### EXERCISE OBJECTIVE
Each line below is to be copied exactly; images do not go into the copy.

### Stored entries
----

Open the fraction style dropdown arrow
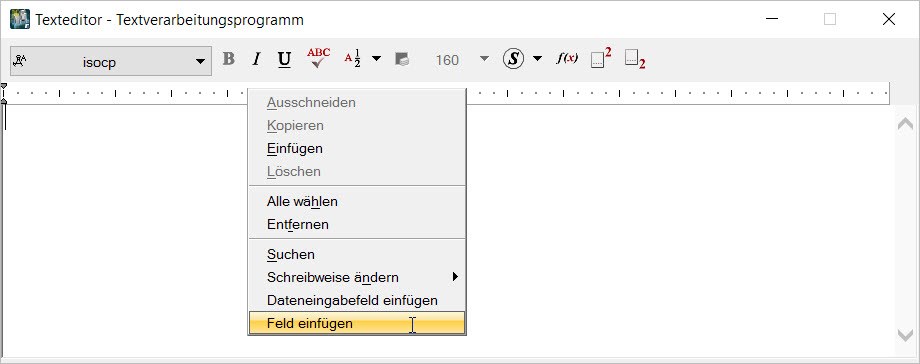point(377,59)
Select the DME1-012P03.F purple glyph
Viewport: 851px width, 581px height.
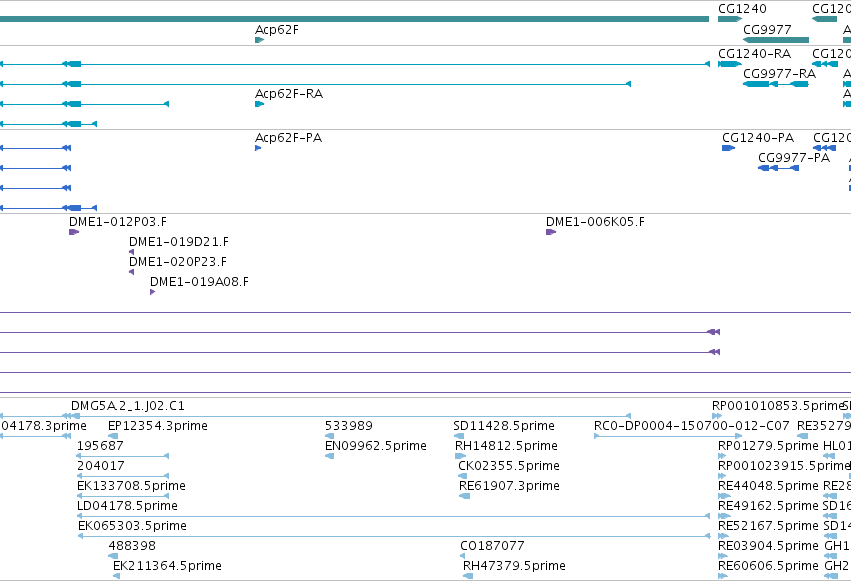[74, 232]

----

### ANSWER TO THE EXERCISE
Open the fraction style dropdown arrow
point(377,59)
Select the DME1-012P03.F purple glyph
Viewport: 851px width, 581px height.
[74, 232]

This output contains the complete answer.